The latest NASA mission is called Lucy. It is named in honor of the hominid Lucy, and its goal is the study of Trojan asteroids, which will reveal information about planet formation, as they are remnants of the materials that aggregated during the early stages of the Solar System‘s formation of celestial bodies. The Australopithecus was itself named after a song by the Beatles, Lucy in The Sky with Diamond which the researchers were listening to at that precise moment in 1977.
The mission is part of NASA’s esteemed Discovery program. This program gives scientists the opportunity to delve deep into their imagination and find new ways to uncover the mysteries of our solar system. Since 1992, the program has marked a breakthrough in how NASA explores space. Its purpose is to deepen human understanding of the solar system by exploring planets, their moons, and small bodies such as comets and asteroids.
These particular asteroids are true time capsules dating back to the birth of our Solar System over 4 billion years ago. The swarm of Trojan asteroids is associated with the planet Jupiter. Captured by its enormous gravity, they are remnants of the primordial material that formed the outer planets. The Trojans orbit the Sun in two loose groups. One group precedes Jupiter in its path, the other follows it by 60° in its orbit.
Enclosed around the two Lagrange points equidistant from the Sun and Jupiter, the Trojans are stabilized by the Sun and its largest planet in an act of gravitational balance. Lucy will be the first space mission to study these asteroids.
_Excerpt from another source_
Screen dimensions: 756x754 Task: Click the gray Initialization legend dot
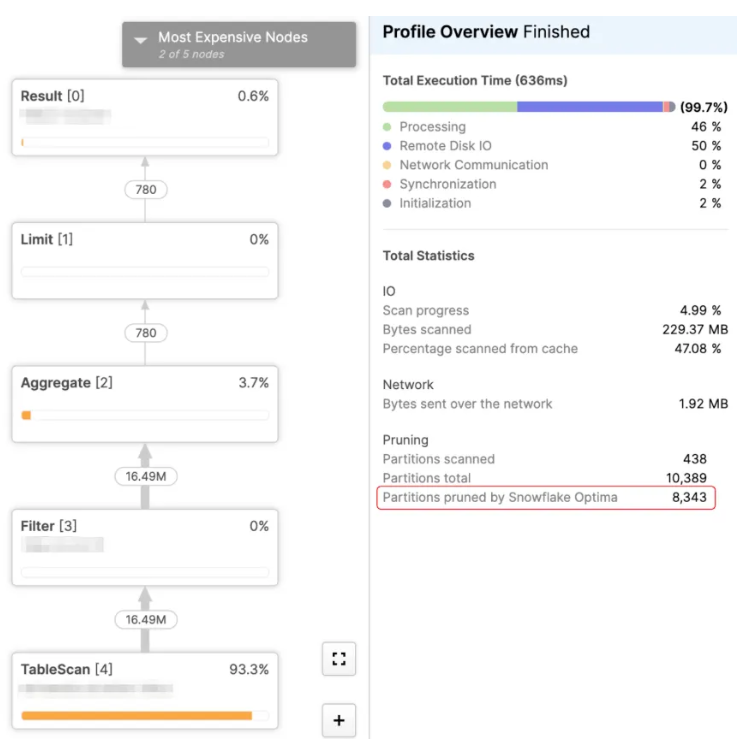[387, 203]
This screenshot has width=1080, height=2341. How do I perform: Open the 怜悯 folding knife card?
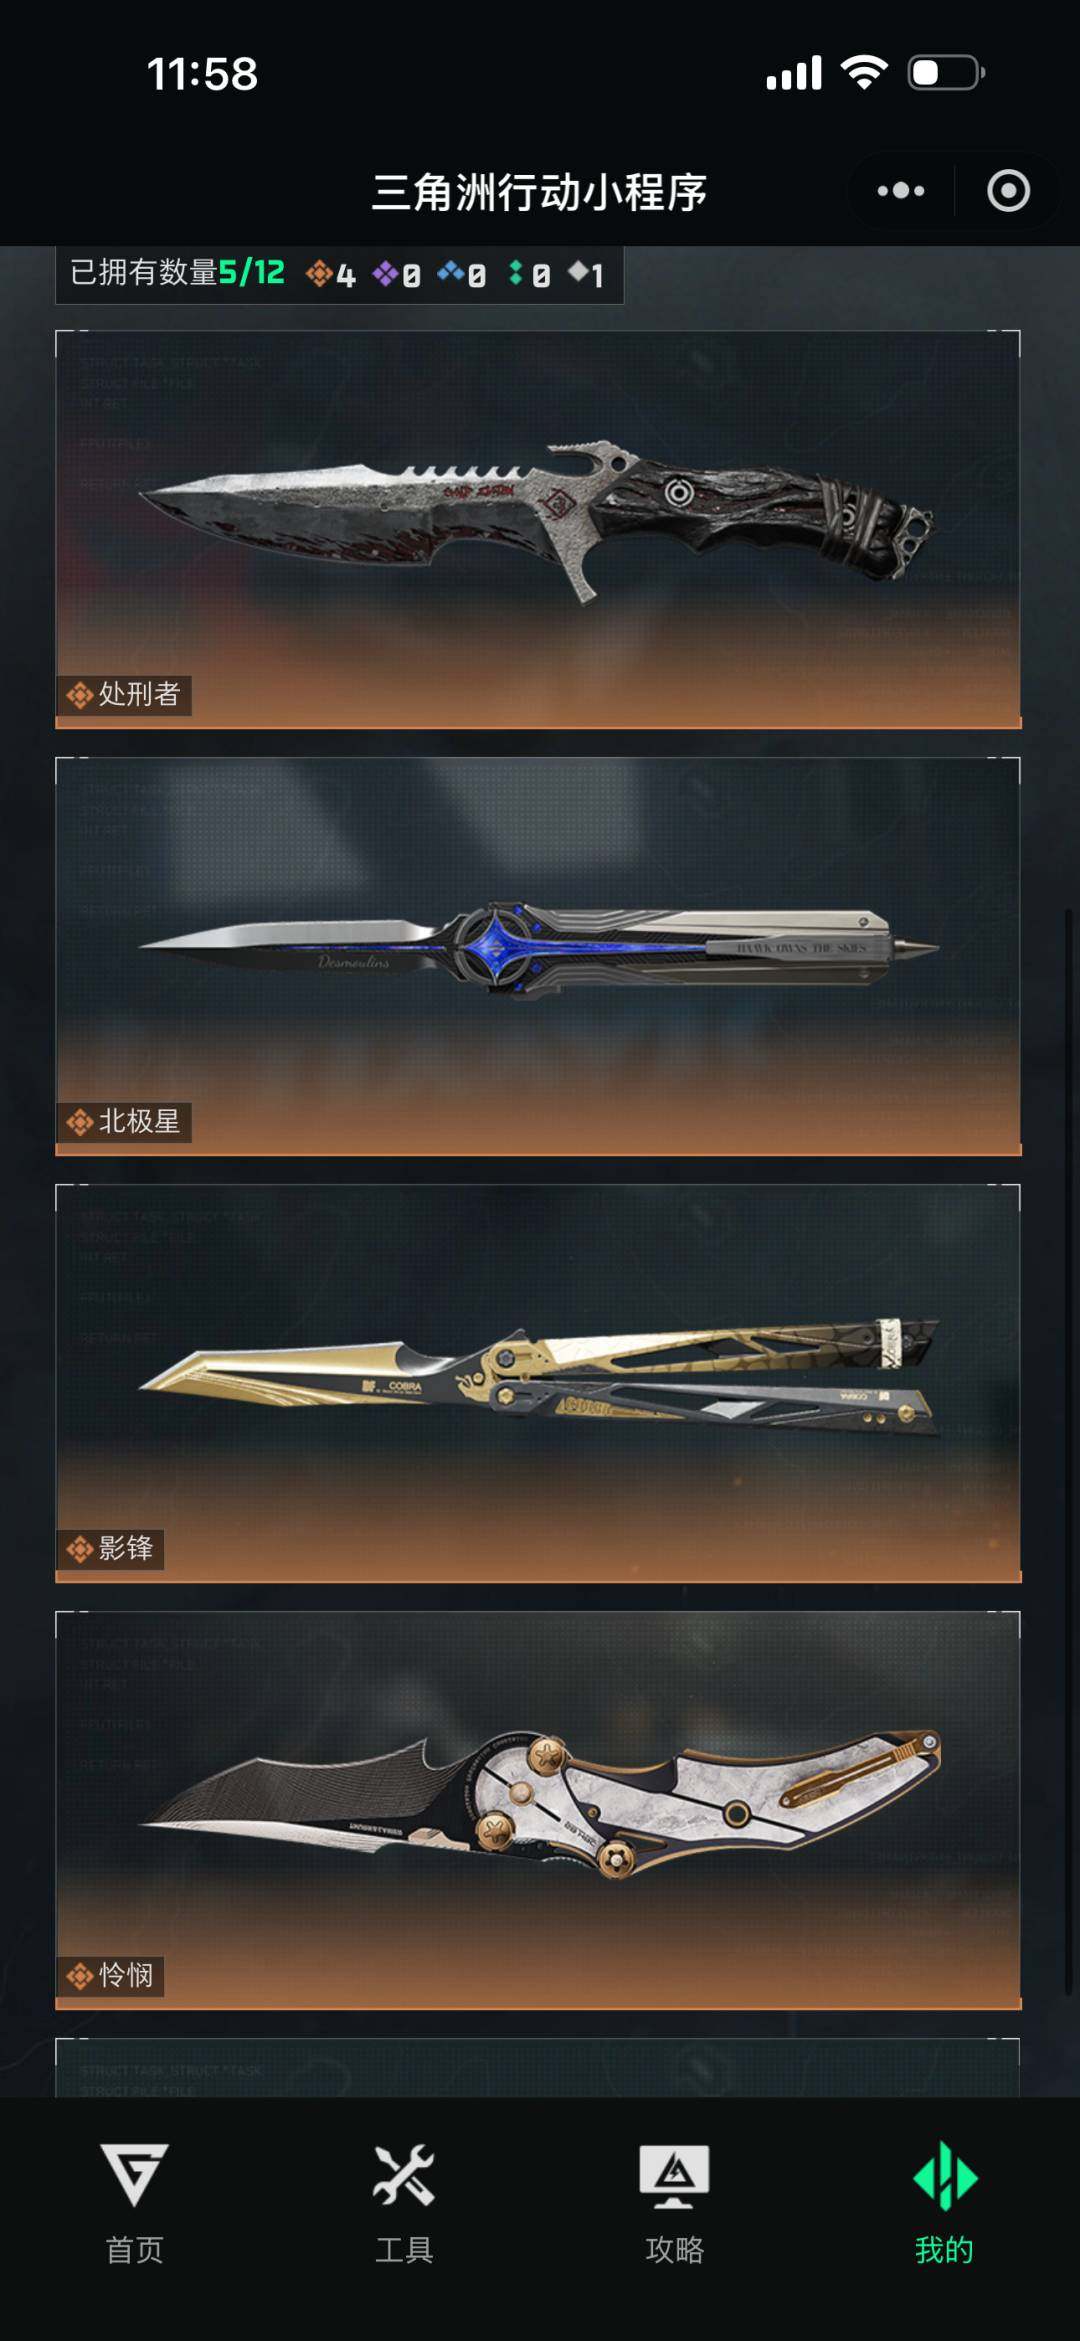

The mission is named after the fossilized human ancestor (called Lucy by its discoverers) whose skeleton provided a unique insight into the evolution of humanity. Similarly, the Lucy mission will revolutionize our understanding of planetary origins and the formation of the solar system.
Lucy was launched on October 16, 2021, and with the help of Earth‘s gravity, will complete a 12-year journey to eight different asteroids, one asteroid from the main belt and seven Trojan. Lucy’s complex path will bring it close to the two groups of Trojans and give us our first close-up view of all three major types of bodies in the swarms.
The P and D-type Trojans resemble those found in the Kuiper Belt of icy bodies that extend beyond Neptune‘s orbit. The C-types are mainly found in the outer parts of the main asteroid belt, between Mars and Jupiter. All Trojans are believed to be rich in dark carbon compounds. Under an insulating blanket of dust, they are likely rich in water and other volatile substances.
This diagram illustrates Lucy’s orbital path. The spacecraft’s path (green) is shown in a reference frame where Jupiter remains stationary. After the October 2021 launch, Lucy has two close passes of Earth before reaching its targets. Between 2027 and 2028, the spacecraft will pass through the L4 cloud, flying close to Eurybates (white), Polymele (pink), Leucus (red), and Orus (red). After looping back toward Earth, Lucy will visit the L5 cloud and encounter the Patroclus-Menoetius binary (pink) in 2033. As a bonus, in 2025 on the way to L4, Lucy will fly close to a small main belt asteroid, Donaldjohanson.
Lucy will perform flybys with remote sensing on seven different Trojan asteroids to address numerous scientific goals. First, it will study their geology. By mapping albedo, shape, spatial distribution of craters, and size-frequency distribution, it will determine the nature of the structure and crustal layering and ascertain the relative ages of surface units.
Lucy will map the color, composition, and properties of the asteroids’ surface regolith and determine the distribution of minerals, ices, and organic species. It will also calculate masses and densities by studying subsurface composition through crater excavations, fractures, and blanket materials.
Lucy will measure over 14 meters from tip to tip. Most of this size is due to the enormous solar panels (each over 7 meters in diameter). These are necessary to power the spacecraft as it flies toward Jupiter’s orbit. Lucy’s Instrument Pointing Platform (IPP) will carry four instruments for remote sensing science.
RALPH is the multispectral color camera for visible imaging and the Linear Etalon Imaging Spectral Array (LEISA) infrared imaging spectrometer. LEISA will allow us to search for absorption lines that serve as fingerprints for various silicates, ices, and organic substances likely to be found on the surface of the Trojan asteroids.
LORRI, the Long Range Reconnaissance Imager, is the high-resolution visible spatial camera. This camera will provide the most detailed images of the asteroids’ surface.
TESS is the thermal emission spectrometer. This infrared spectrometer will allow Lucy’s team to learn much more about the Trojans’ properties, including their thermal inertia, how well the bodies retain heat. All of this will allow for the understanding of the composition and structure of material on the asteroids’ surfaces.
Additionally, Lucy will use its high-gain antenna to determine the masses of the targets using the Doppler shift of the radio signal. Lucy will also use its Terminal Tracking Camera (T2CAM) to capture wide-field images of the asteroids to better constrain the shapes of the asteroids.